Geography and Participant Sports

So far, our discussion of sport and geography has focused on the spectator sports of baseball, football, and basketball. Other sports like golf, bowling, and tennis are primarily participant sports. To be sure, professional golfers, tennis players, and bowlers compete for large prizes. Yet American sports fans display far less interest in professional competition in these sports than they do in professional baseball, football, and basketball, unless they themselves are active as amateurs.

Golf and bowling illustrate the role of geography in participant sports. In recent years, golf has undergone a remarkable renaissance of popularity. Some have attributed the recent increase in the popularity of golf to the aging of the baby-boom generation. An aging population displays increasing interest in sports that are less physically demanding than the contact sports.

In part because golf courses require substantial amounts of land, their availability on a per-capita basis varies substantially from place to place. The most courses per capita are found in the Upper Middle West, where available land is abundant, population pressures are minimal, and the rigorous climate discourages golf during the winter months. Although a majority of professional golfers come from the Sunbelt states, recreational golf is less available on a per-capita basis in this region than in the North.

In some areas of the Sunbelt, developers have been able to satisfy the public's demands for golf by building housing developments in conjunction with private golf clubs (Figure 6-16a). In these golf-oriented suburban developments, residents can play golf whenever they wish to do so. In Japan, driving ranges are built on tiers to help satisfy demands for golf in that crowded country (Figure 6-16b).

Figure 6-16 Golf in Small Places, (a) In order to cope with rising demands for golf courses and facilities in areas with high population densities, suburbs (Brookline, Massachusetts) in crowded cities have been developed around golf courses, (b) In Japan, driving ranges are built on several tiers to save space

Bowling represents another interesting example of geographic variability in popular sport. Although millions of people bowl regularly, they bowl in a variety of ways. One broad category of bowling games includes those that are played outdoors between two teams. The object of these games is to place a ball close to a designated point or marker. Games based on this objective include English lawn bowling. Italian boccie, and the winter sport of curling, in which stones slid across ice are substituted for balls.

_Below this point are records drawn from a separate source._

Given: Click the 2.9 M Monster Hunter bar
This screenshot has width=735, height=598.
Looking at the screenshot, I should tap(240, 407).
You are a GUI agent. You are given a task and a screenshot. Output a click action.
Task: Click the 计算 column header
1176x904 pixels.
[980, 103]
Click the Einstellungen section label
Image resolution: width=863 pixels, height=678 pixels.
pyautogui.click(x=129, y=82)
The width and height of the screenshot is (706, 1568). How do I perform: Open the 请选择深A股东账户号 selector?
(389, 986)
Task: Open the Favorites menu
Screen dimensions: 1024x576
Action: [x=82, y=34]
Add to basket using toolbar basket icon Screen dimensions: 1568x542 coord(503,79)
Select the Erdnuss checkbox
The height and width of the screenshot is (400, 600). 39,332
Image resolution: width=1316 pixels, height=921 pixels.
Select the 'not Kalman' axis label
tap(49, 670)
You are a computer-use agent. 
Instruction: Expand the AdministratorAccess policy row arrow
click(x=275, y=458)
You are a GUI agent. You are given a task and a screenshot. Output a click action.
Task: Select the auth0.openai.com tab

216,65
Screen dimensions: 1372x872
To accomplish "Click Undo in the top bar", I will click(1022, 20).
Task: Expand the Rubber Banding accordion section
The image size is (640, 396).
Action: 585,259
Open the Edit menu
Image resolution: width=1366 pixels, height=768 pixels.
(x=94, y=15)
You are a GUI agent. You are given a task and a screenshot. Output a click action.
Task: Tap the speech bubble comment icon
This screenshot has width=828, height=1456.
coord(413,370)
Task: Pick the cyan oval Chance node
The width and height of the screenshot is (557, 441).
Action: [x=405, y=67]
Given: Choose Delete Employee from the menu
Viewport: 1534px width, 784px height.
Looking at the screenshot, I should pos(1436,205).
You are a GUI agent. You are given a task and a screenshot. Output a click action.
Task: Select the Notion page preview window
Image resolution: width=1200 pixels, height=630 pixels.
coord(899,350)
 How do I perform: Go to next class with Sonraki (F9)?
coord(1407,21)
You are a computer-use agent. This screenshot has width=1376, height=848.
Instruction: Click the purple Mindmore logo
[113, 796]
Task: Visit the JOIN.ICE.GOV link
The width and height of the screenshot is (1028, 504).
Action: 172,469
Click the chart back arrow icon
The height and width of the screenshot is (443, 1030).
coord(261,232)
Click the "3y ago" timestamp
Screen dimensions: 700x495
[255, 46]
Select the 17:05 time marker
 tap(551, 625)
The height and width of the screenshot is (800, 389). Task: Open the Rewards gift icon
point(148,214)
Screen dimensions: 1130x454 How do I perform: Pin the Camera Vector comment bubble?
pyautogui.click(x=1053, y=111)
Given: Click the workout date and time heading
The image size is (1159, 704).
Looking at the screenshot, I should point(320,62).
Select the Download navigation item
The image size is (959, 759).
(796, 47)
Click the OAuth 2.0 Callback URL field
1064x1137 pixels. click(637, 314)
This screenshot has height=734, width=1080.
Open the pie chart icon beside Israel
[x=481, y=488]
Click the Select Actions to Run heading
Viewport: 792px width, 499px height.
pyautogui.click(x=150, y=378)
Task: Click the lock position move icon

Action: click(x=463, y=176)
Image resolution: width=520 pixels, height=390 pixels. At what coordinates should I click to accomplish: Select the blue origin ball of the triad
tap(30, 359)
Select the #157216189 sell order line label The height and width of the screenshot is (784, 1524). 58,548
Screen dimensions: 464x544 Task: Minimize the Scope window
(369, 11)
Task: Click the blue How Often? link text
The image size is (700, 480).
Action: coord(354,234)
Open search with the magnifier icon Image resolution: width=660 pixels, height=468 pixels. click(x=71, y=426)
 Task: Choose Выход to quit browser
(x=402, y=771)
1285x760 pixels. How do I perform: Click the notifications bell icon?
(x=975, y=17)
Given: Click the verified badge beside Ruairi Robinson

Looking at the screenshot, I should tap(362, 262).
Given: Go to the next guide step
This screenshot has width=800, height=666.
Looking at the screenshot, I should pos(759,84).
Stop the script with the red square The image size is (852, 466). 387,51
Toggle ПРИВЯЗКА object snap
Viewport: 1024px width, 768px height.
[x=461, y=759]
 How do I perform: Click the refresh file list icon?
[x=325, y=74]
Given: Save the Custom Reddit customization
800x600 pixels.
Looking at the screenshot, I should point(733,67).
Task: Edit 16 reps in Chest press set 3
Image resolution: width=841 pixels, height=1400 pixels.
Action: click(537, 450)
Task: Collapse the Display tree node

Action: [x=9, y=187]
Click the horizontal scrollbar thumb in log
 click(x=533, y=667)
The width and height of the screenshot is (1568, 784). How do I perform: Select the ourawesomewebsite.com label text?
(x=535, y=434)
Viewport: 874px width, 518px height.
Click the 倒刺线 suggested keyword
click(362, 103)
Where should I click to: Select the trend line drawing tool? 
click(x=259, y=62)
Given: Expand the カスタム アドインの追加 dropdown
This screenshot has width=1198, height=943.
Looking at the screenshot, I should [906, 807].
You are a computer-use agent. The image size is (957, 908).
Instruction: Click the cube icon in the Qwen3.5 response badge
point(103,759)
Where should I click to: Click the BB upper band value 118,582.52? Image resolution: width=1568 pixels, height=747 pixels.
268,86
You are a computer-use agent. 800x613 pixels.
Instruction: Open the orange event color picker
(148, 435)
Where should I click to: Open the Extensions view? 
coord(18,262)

Another broad category of bowling games is based on the objective of knocking down pins with a rolled ball. The most common form of this game is tenpins, which for many Americans is synonymous with "bowling." There are regional variations, throughout North America, however. These variants of tenpins differ on the basis of equipment. Tenpin bowling is played using a ball twenty-seven inches around and weighing from eight to sixteen pounds. Four other varieties of bowling use much smaller, lighter balls. The balls used in duckpins, fivepins, rubberband duckpins, and candlepins weigh from two to four pounds.

All five varieties of North American bowling are derived from ninepins, a German folk game that spread to the Netherlands and the British Isles during the Middle Ages. Although Dutch settlers brought ninepins to North America (as immortalized in Washington Irving’s classic tale of Rip van Winkle), bowling achieved substantial popularity in the Americas only following the large-scale arrival of German immigrants in the nineteenth century. During that period, many communities banned bowling, associating the game with the evils of drinking and gambling. Bowling became increasingly popular in the twentieth century, when the invention of automatic pinsetters and other new technologies greatly expedited the diffusion of the sport.

Tenpin bowling is popular throughout North America, but all four small-ball types of bowling are popular within small regions of the eastern United States and Canada (Figure 6-17).

Figure 6-17 Bowling Regions. Four alternatives to tenpin bowling—fivepins, duckpins, rubberband duckpins, and candlepins—are popular in various areas of the northeastern United States and eastern Canada

Candlepins, which was invented in Worcester, Massachusetts, in 1880. is the most popular form of bowling in northern New England, New Brunswick, and Nova Scotia. Fivepins and rubberband duckpins are popular in Canada. Although rubberband duckpins was invented in Pittsburgh, it is most popular today in Quebec. Fivepins is especially popular in Ontario, Newfoundland, and Prince Edward Island. Duckpin bowling was invented in New England, but today is dominant only in parts of Connecticut and in the Washington-Baltimore area.